# Raku list addition operator Z+ 'fails' unless one of the lists is forced

Starting from:

my @foo = (1,1), (2,2);


Do:

say (3,3) Z+ @foo[1][*];   # (5 5)


OR

say (3,3) Z+ @foo[1][];    # (5 5)


OR

say (3,3) Z+ @foo[1]<>;    # (5 5)


OR

say (3,3) Z+ @foo[1]:v;    # (5 5)


If you remove the + from the Z, and you use dd instead of say, it may become clearer:

dd (3,3) Z @foo[1];  # ((3, $(2, 2)),).Seq  So in this case, you get a list with 3 and (2,2). Note the $ before the (2,2): that means it's itemized: to be considered a single item.

Now with Z+, instead of creating a list, you're going to add the values.

When you write:

say 3 + (42,666);    # 5


you get 5 because you're adding the number of elements in the list to 3. That's why you're winding up with 5 in your example as well, not because the values in the list are 2.

In the other cases the Z operators sees non-itemized lists and so will iterate over its elements as you expected.

In case of doubt, make sure that you use dd instead of say in debugging: it will give you the nitty gritty of an expression, and not just a "gist" :-)

Another way of looking at things...

my @foo = (1,1), (2,2);
say @foo.WHAT;              # (Array)
say @foo[1].WHAT;           # (List)   <== It was already a list, right?


==> No, it wasn't.

This is the primary key to your question in two respects:

• First, as Liz notes, when trying to understand what's going on when you encounter a surprise, use dd, not say, because dd focuses on the underlying reality.
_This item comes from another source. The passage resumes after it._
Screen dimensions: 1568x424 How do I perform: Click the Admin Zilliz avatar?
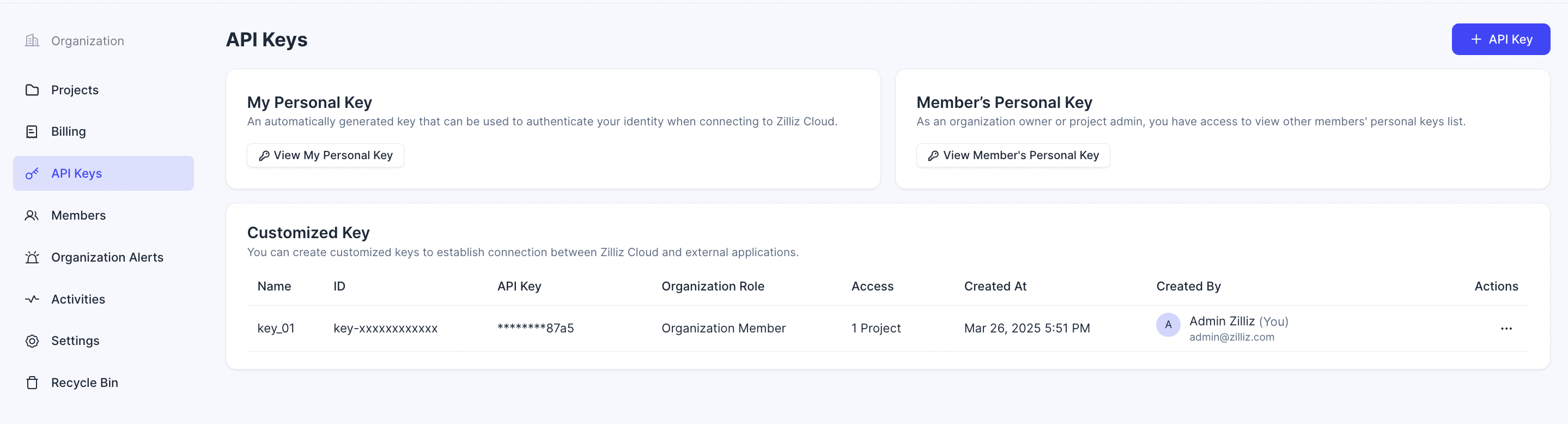(x=1168, y=325)
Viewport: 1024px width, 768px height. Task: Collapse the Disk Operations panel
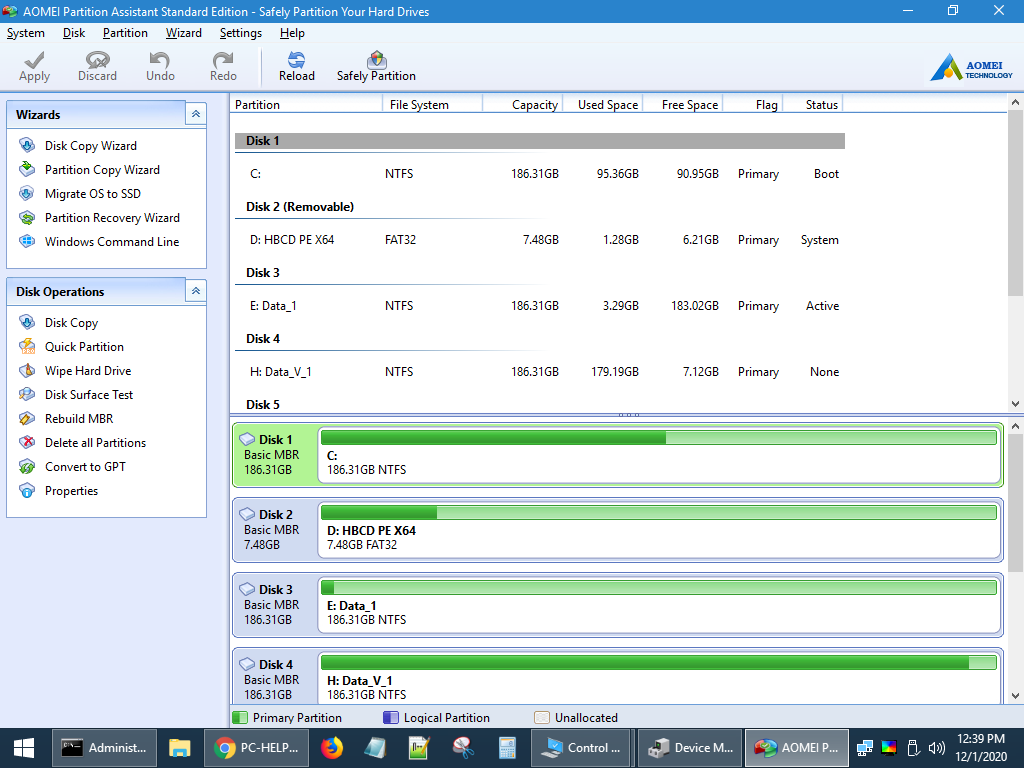click(x=196, y=291)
• Second, it's important to understand the role of Scalars in Raku, and how that sharply distinguishes Arrays from Lists.
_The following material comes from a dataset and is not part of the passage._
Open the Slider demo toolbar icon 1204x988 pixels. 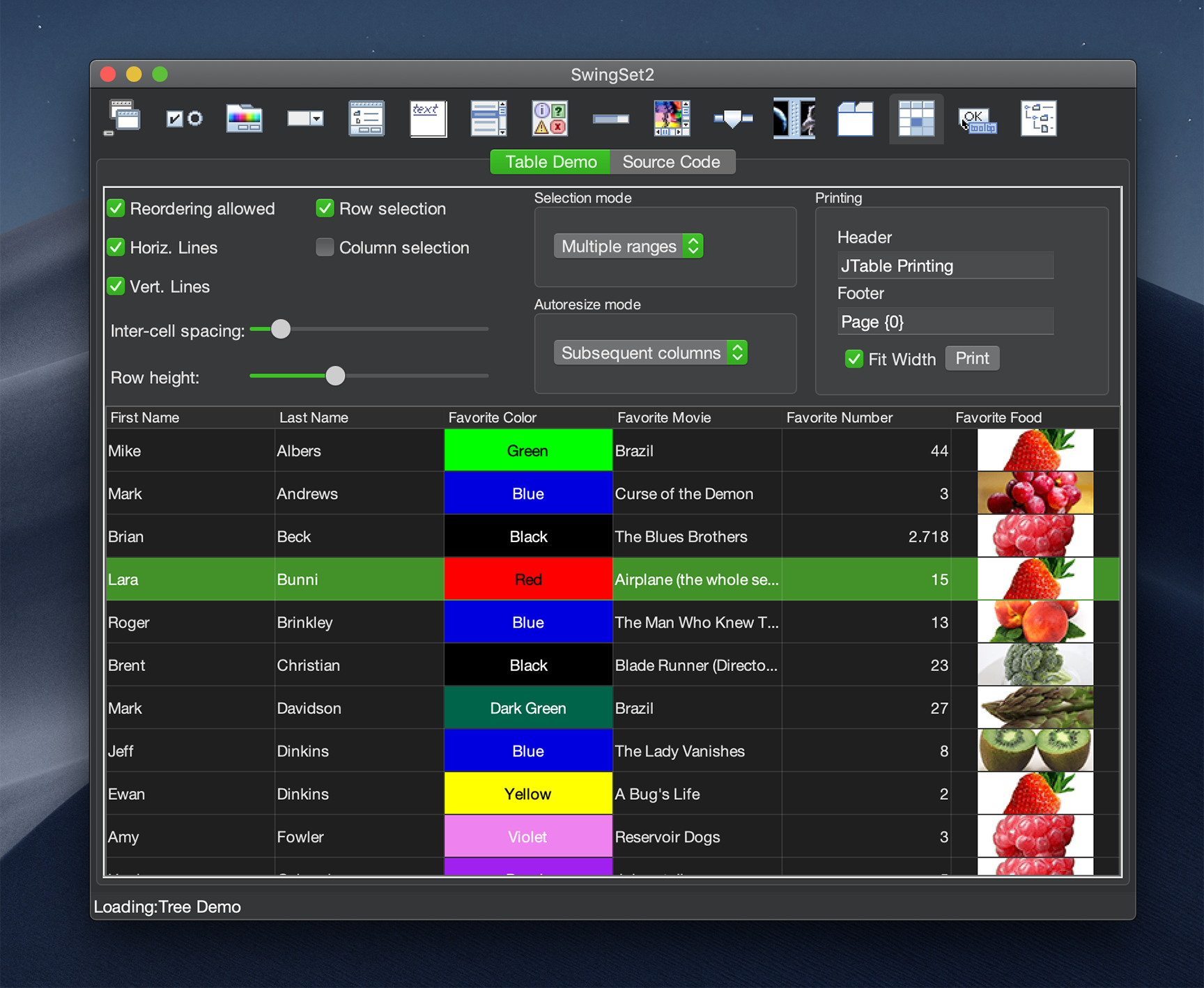(733, 119)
Another way to see the underlying reality, and the role of Scalars, is to expand your examples a little:

my @foo = (1,1), (2,2);
say @foo.WHAT;              # (Array)  <== Top level elements "autovivify" as Scalars
say @foo[1].VAR.WHAT;       # (Scalar) <== The element was a Scalar, not a List
say @foo[1].WHAT;           # (List)   <== The Scalar returns the value it contains
@foo[1] = 42;               # Works.   <== The Scalar supports mutability

my @foo2 is List = (1,1), (2,2);
say @foo2.WHAT;              # (List)  <== List elements *don't* "autovivify"
say @foo2[1].VAR.WHAT;       # (List)  <== VAR on a non-Scalar is a no op
say @foo2[1].WHAT;           # (List)  <== This time @foo2[1] IS a *List*
@foo2[1] = ...;              # Attempt to assign to List bound to @foo2[1] fails
@foo2[1] := ...;             # Attempt to bind to @foo2[1] element fails


I'll draw attention to several aspects of the above:

• A Scalar generally keeps quiet about itself

A Scalar returns the value it contains in an r-value context, unless you explicitly seek it out with .VAR.
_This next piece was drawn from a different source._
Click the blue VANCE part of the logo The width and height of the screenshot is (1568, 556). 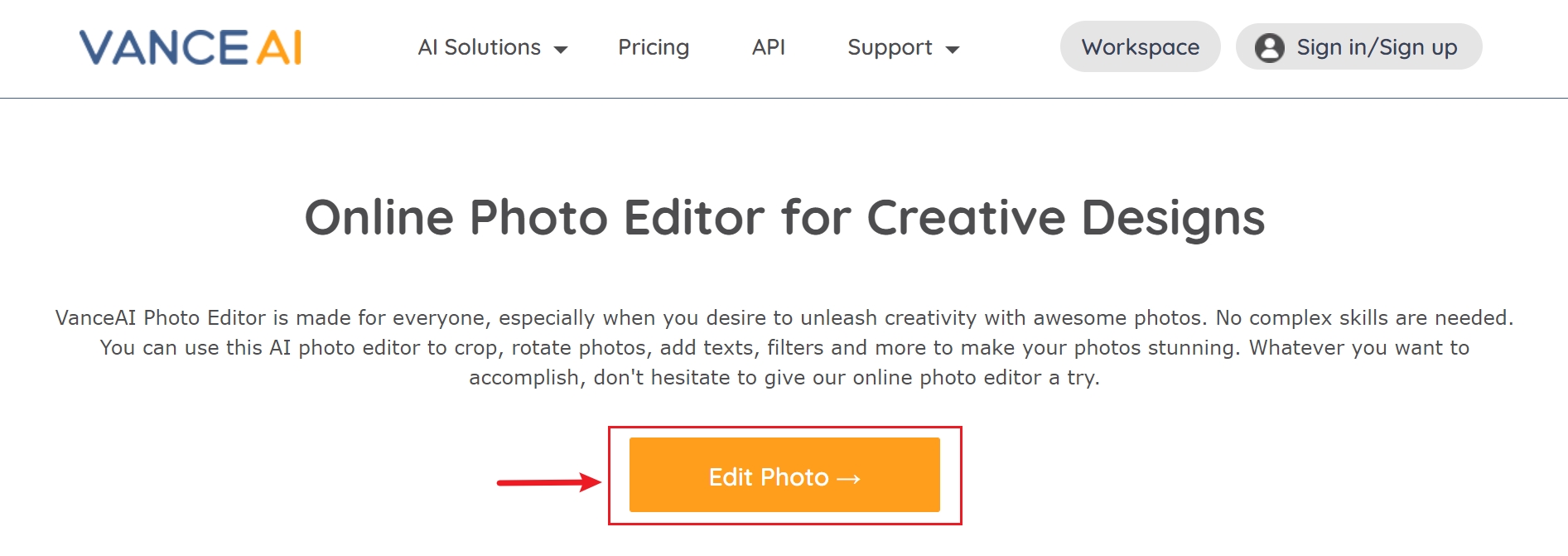(166, 47)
• Scalar containers can be read/write or readonly

Until I wrote this answer, I had not cleanly integrated this aspect into my understanding of Raku's use of Scalars. Perhaps it's obvious to others but I feel it's worth mentioning here because the Scalar indicated by the $(...) display from dd and .raku is a readonly one -- you can't assign to it. • An Array "autovivifies" (automatically creates and binds) a read/write Scalar for each of its elements If a value is assigned to an indexed position (say @foo[42]) of a (non-native) Array, then if that element does not currently :exist (ie @foo[42]:exists is False), then a fresh read/write Scalar is "autovivified" as the first step in processing the assignment. • A List never autovivifies a Scalar for any of its elements When a value is "assigned" (actually bound, even if the word "assigned" is used) to an indexed position in a List, no autovivification ever occurs. A List can include Scalars, including read/write ones, but the only way that can happen is if an existing read/write Scalar is "assigned" to an element (indexed position), eg my @foo := (42,$ = 99); @foo[1] = 100; say @foo; # (42 100).

And now we can understand your code that yields (5):

my @foo = (1,1), (2,2);     # @foo is bound to a fresh non-native Array
say @foo[1].VAR.WHAT;       # (Scalar) -- @foo[1] is an autovivified Scalar
say @foo[1];                # (2,2) -- say shows value contained by Scalar

say (3,3) Z+ @foo[1];       # (5) --- because it's same as follows:

say +\$(2,2);                # 2 -- number of elements in a two element list †
say (3,3) Z+ 2;             # (5) -- Z stops if either side exhausted


We're applying a coercive numeric operation (+) to a list (Positional value), not to its elements. A list, coerced to a number, is its "length" (count of elements). (Certainly for a non-sparse one. I'm not sure about sparse ones.)